TO DO: Can you copy out the entries between the line holding "Toggle the pin" and the line holding "click(1209, 281)", inclusive?

──────

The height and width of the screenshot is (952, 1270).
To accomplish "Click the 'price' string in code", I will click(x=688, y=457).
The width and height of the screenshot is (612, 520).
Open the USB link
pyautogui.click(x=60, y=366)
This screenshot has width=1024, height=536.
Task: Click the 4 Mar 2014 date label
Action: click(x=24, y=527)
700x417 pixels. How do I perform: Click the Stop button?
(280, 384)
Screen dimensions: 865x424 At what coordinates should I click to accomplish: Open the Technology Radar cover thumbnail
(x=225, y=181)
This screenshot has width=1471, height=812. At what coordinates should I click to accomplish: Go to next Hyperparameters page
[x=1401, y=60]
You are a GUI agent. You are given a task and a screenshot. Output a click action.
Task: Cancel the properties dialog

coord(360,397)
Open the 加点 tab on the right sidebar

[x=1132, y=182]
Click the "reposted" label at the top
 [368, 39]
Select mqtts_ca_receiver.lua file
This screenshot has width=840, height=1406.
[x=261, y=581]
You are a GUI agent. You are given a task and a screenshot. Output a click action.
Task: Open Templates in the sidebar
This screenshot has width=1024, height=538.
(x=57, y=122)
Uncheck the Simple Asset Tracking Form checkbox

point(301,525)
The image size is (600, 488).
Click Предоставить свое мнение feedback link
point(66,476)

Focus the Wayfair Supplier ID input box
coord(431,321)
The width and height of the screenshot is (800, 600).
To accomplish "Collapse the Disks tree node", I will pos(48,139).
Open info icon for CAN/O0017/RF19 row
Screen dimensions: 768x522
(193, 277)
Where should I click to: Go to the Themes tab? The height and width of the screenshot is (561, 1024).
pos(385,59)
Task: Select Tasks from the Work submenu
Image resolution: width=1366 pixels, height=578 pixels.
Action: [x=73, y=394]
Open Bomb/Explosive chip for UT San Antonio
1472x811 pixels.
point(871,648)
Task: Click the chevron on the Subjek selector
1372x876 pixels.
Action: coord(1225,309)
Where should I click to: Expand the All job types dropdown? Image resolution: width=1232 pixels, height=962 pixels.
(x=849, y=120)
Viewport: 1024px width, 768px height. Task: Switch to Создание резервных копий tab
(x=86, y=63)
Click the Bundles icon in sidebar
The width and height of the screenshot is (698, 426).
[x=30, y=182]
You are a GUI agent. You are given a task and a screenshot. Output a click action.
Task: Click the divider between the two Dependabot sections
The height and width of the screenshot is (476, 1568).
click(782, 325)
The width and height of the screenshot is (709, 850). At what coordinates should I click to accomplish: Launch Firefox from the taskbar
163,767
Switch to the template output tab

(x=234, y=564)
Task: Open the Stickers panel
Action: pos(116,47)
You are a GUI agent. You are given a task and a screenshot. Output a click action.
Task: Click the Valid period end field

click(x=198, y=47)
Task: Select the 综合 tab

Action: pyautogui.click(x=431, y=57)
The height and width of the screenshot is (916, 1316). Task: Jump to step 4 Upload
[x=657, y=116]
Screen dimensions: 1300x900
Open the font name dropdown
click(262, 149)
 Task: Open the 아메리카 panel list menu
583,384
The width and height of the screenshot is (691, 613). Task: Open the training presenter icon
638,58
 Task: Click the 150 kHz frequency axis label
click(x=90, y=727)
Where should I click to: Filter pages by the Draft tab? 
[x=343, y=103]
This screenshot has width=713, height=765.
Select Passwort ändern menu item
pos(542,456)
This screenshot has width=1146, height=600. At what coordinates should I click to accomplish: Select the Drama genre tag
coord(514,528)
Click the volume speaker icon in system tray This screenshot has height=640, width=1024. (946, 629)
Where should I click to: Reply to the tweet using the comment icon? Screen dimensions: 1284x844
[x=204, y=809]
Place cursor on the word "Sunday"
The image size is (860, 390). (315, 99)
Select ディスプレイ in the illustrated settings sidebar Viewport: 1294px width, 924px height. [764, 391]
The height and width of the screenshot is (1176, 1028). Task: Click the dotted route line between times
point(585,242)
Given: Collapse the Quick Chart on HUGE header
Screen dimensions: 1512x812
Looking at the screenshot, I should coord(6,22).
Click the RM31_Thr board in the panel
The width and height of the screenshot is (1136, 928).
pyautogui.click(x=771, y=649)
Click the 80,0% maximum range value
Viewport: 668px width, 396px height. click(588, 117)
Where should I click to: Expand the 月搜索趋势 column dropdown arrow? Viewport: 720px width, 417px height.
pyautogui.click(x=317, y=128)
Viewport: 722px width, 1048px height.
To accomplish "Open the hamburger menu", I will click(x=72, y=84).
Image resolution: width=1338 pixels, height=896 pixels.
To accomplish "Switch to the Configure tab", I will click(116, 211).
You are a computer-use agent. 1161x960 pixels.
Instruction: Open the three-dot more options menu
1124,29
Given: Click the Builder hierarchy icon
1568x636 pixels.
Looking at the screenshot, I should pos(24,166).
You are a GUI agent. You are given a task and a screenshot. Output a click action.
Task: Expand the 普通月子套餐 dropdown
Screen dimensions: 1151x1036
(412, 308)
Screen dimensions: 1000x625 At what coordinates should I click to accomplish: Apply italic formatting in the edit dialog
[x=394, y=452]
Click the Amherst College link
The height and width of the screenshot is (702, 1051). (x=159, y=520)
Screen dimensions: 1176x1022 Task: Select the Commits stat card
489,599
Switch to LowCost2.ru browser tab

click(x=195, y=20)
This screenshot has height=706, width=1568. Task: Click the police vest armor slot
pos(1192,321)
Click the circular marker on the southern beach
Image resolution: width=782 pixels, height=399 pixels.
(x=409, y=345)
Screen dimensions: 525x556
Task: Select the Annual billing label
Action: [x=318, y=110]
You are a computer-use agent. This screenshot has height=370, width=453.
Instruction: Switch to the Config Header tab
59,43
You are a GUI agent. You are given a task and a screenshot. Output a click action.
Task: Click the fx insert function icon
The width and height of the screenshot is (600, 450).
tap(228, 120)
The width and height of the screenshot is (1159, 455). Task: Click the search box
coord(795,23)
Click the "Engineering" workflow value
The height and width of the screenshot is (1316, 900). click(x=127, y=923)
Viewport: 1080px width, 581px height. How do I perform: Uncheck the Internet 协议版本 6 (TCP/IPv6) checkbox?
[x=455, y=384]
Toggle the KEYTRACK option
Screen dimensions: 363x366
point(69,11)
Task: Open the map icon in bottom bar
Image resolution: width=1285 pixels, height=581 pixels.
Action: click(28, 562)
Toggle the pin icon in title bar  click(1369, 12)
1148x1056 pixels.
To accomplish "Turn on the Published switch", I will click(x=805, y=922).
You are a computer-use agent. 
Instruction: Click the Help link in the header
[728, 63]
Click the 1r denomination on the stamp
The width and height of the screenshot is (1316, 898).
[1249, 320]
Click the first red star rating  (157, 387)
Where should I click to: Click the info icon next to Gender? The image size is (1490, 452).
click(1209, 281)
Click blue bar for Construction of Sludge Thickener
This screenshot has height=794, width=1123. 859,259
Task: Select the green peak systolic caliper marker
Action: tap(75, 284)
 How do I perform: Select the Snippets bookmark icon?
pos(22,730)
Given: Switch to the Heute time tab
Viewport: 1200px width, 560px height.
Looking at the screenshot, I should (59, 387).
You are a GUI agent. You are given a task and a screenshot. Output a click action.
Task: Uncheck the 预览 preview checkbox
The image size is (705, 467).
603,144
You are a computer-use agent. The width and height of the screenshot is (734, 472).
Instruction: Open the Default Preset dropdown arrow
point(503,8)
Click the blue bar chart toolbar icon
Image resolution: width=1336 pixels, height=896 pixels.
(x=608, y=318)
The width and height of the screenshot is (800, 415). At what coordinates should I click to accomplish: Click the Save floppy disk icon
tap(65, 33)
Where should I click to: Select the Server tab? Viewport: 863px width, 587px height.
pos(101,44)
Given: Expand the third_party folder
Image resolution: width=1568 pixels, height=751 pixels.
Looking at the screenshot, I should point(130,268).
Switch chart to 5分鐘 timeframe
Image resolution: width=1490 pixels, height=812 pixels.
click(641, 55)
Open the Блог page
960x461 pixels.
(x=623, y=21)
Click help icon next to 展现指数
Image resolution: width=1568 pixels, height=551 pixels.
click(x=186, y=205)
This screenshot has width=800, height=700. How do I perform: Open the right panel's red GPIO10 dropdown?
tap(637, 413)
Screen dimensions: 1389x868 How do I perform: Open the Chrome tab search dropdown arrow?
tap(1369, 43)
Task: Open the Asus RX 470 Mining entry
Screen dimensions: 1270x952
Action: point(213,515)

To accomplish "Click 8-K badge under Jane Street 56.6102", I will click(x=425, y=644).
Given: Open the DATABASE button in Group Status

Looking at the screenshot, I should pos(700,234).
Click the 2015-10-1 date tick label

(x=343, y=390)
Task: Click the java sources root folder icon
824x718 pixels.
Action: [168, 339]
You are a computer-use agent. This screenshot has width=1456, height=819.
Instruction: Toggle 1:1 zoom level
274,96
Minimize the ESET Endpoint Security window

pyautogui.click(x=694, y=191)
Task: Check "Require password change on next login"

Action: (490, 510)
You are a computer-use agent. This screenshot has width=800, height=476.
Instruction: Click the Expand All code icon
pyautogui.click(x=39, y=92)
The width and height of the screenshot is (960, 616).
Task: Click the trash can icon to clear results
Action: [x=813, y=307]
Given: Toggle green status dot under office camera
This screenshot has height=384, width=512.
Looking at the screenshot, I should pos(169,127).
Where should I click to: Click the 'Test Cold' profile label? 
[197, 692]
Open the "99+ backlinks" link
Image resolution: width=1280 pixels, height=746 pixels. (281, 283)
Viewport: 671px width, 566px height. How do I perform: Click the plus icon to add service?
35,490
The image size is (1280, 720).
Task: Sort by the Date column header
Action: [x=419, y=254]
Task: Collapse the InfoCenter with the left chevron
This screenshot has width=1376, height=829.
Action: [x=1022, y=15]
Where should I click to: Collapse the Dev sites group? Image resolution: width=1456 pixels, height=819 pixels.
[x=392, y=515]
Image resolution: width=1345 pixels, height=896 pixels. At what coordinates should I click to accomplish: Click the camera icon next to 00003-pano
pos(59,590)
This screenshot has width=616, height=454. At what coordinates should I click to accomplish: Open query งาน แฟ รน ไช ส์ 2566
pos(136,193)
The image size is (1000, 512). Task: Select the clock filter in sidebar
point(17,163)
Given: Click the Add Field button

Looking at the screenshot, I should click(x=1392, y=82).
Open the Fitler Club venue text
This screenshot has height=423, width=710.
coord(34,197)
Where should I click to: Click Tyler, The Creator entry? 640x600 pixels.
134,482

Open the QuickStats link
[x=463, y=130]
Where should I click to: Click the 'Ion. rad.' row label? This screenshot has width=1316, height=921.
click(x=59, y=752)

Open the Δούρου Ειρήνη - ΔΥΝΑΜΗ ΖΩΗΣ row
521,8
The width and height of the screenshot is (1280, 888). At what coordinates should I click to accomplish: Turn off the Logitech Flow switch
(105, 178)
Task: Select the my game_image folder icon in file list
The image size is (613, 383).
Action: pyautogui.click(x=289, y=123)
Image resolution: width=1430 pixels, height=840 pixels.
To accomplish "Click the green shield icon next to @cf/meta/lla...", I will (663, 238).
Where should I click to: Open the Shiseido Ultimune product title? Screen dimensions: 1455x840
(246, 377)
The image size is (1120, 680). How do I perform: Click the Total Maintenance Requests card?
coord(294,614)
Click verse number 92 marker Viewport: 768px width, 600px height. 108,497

──────

THE OUTPUT:
Toggle the pin icon in title bar  click(1369, 12)
1148x1056 pixels.
To accomplish "Turn on the Published switch", I will click(x=805, y=922).
You are a computer-use agent. 
Instruction: Click the Help link in the header
[728, 63]
Click the 1r denomination on the stamp
The width and height of the screenshot is (1316, 898).
[1249, 320]
Click the first red star rating  (157, 387)
Where should I click to: Click the info icon next to Gender? The image size is (1490, 452).
click(1209, 281)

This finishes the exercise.